Mike Dash – Tulipomania (1999) Review

The story of the world’s most coveted flower & the extraordinary passions it aroused.

At the height of the tulip craze in the 17th century, a single tulip bulb in Holland was worth many times its weight in gold. It inspired the creation of the first futures exchange in history, and the tulip “bubble”. Historian Mike Dash’s short book details how the frenzy for tulip bulbs came to be. His story is full of Dutch merchants, thieves and rogues, academics, Emperors and Sultans.

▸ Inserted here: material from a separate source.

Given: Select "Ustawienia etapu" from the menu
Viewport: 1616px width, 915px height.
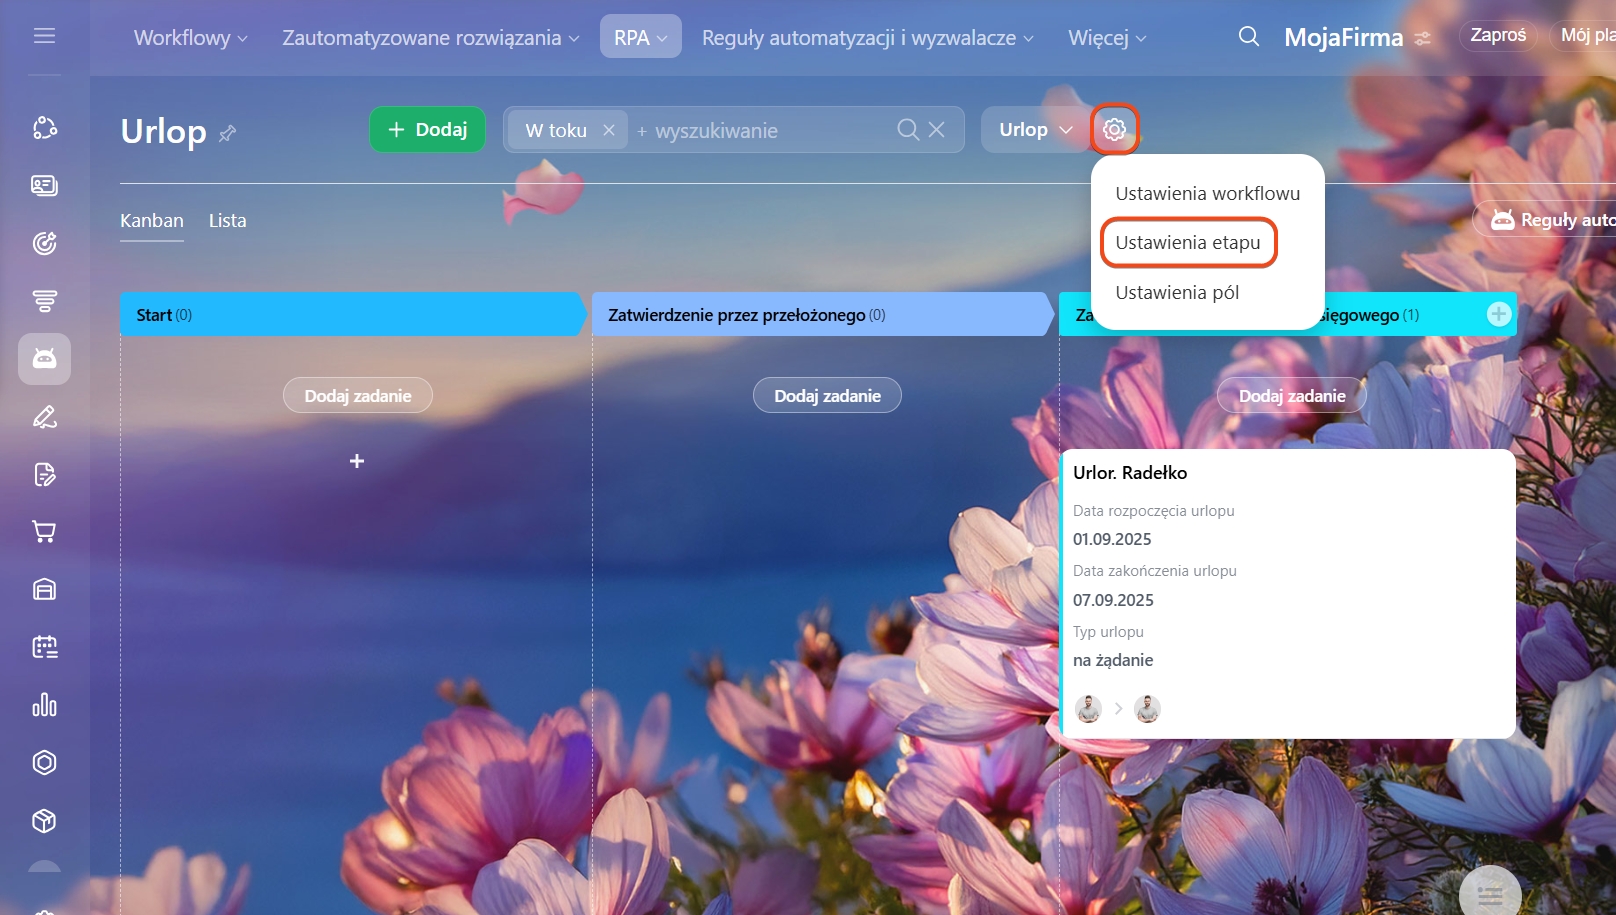Looking at the screenshot, I should point(1187,243).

Dash’s story only starts to hit its stride a few chapters in. At first, he talks about how the tulip came from Central Asia, and how the Turks brought it west with them. Then he goes on lengthy descriptions of the Ottoman empire and how the tulip was cultivated in the gardens of the Ottoman sultans. The topic of the tulip only seems a loose thread to talk about all sorts of unrelated matters. But Mike Dash is simply setting the scene. Then finally, through Flemish ambassadors and the Flemish botanist Clusius, the tulip spreads around Europe and acquired a widespread admiration. Now the story really starts.

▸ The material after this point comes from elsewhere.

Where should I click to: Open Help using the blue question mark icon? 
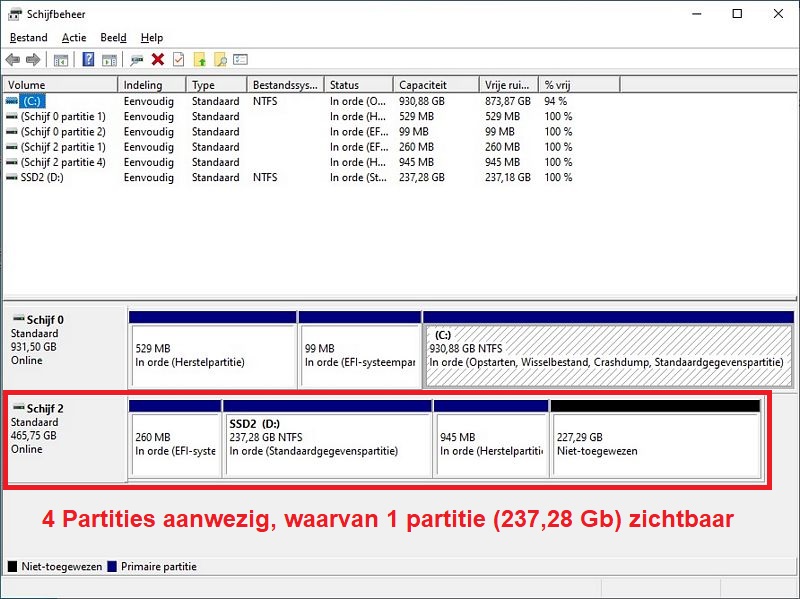88,59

I learned all I ever wanted to learn about tulips from this book. I learned that there are hundreds of variations in the colors, and that the Dutch merchants gave those variations crazy names. That you could eat tulip bulb as if they were onions. That there were tulip thieves who scoured the countryside.

The “Admirael van der Eijck” variety, as drawn in a “tulip book” catalogue.

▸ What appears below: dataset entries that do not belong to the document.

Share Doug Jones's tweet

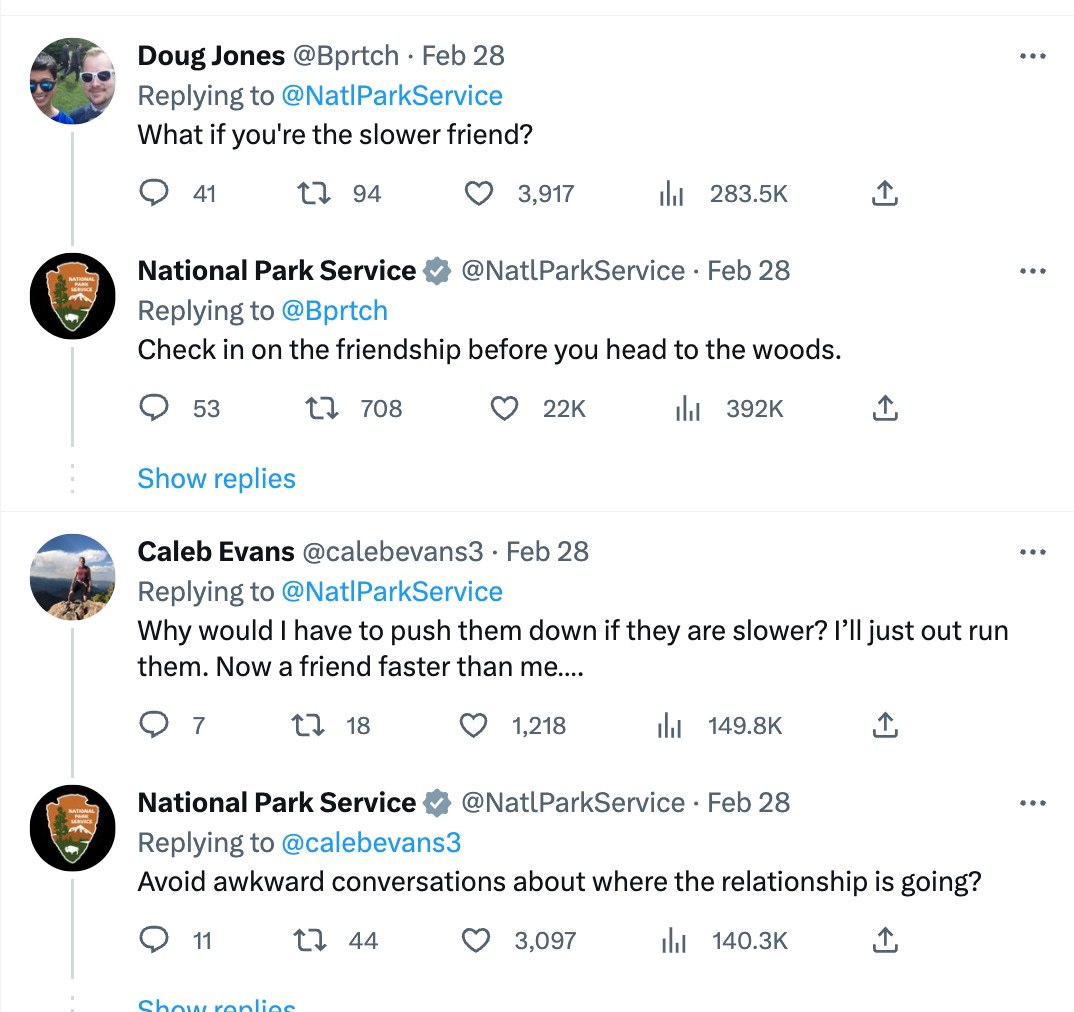pos(884,193)
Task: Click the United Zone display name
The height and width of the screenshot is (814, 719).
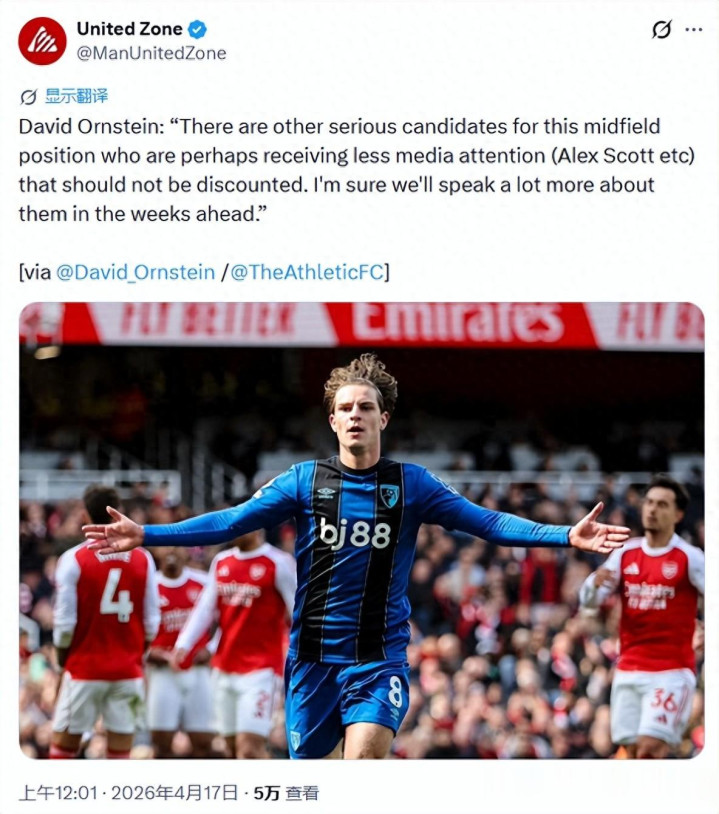Action: coord(129,29)

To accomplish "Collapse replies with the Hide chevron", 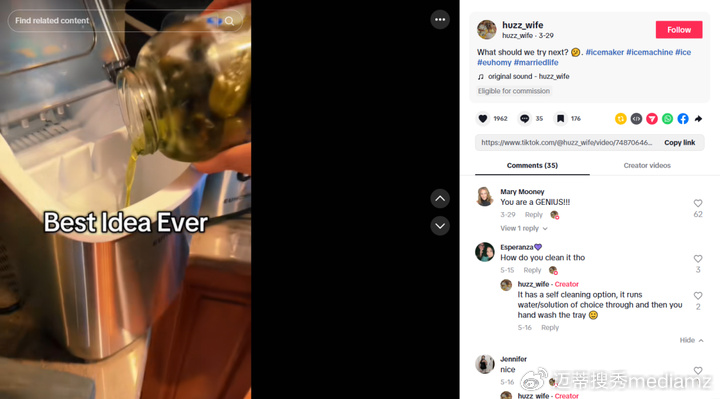I will [692, 340].
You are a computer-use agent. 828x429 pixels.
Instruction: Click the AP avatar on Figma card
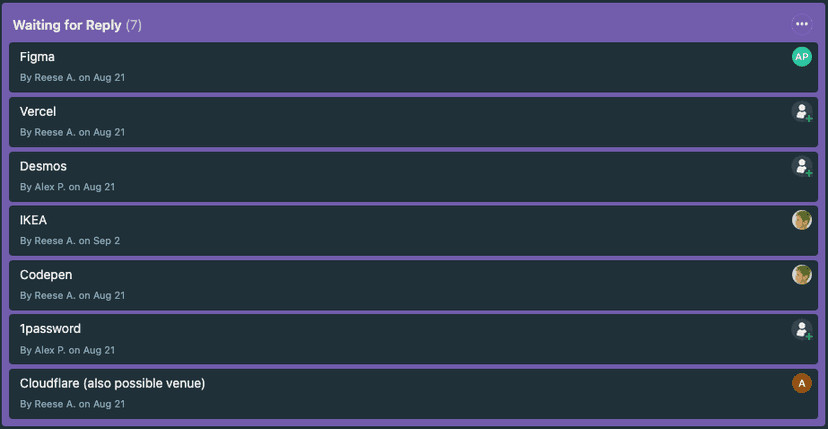pos(801,57)
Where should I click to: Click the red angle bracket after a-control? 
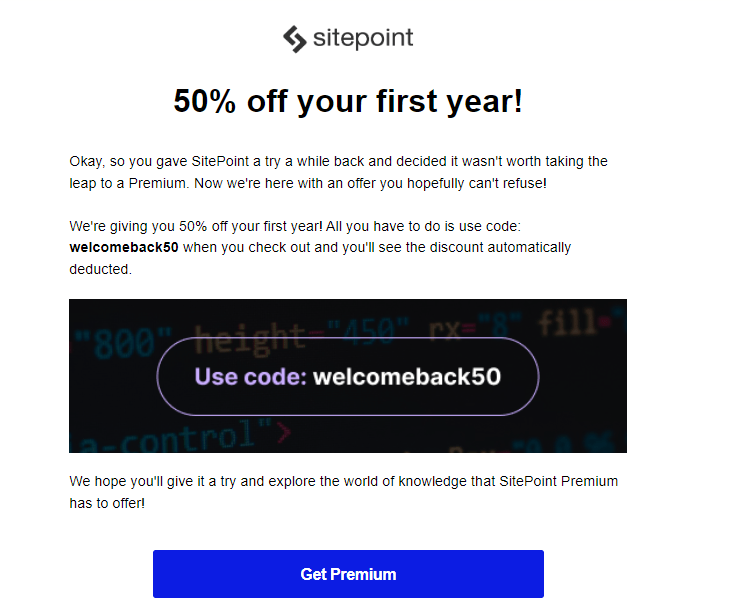(284, 433)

Far more than a story about tulips, this book spends a lot of time in the Golden Age of the Dutch Republic. That’s 1600 in the Netherlands, and you get a pretty good idea about what this country was like back then. Just like today, Holland in 1600 was windy, overcrowded, rich and with tasteless food. But it was a pretty colorful place, thinking about the people. Dutchmen liked to save and they liked to gamble. And, something that was quite unique at the time, the peasants believed in social mobility. It was the “Dutch dream” that got exported to North America too.

So, adding that all together, that made the Netherlands the ideal breeding ground for a capitalist bubble. Europe was just emerging out of the Middle ages, but the tulip craze laid the first foundations of modern capitalism, including the first futures exchange. The Netherlands was one of the richest places in the entire world. It was the age that created the country, and a place where things were happening.

Perhaps the best chapter is where Dash takes us on a journey from Amsterdam to Haarlem and describes what it would be to deal in tulips in the back rooms of smoky taverns. Beer flowed freely and passions were high. The dealers had their own rituals and the Dutch inns were rowdy places.

It’s a short book but it loses steam whenever Dash talks about how many guilders one merchant from one city made by selling that one particular tulip bulb to that other merchant from another city and how he invested his guilders into other tulips of this or that particular race. The story felt rather long this way. There’s too many details and not enough compelling narration.

The book is worth it to get a good impression of the Netherlands in 1600 and to see how market bubbles come to be. Especially how they can collapse suddenly. It’s like the whole country got punched in the stomach. So, check out this little detour in history. Odd things happened in the past.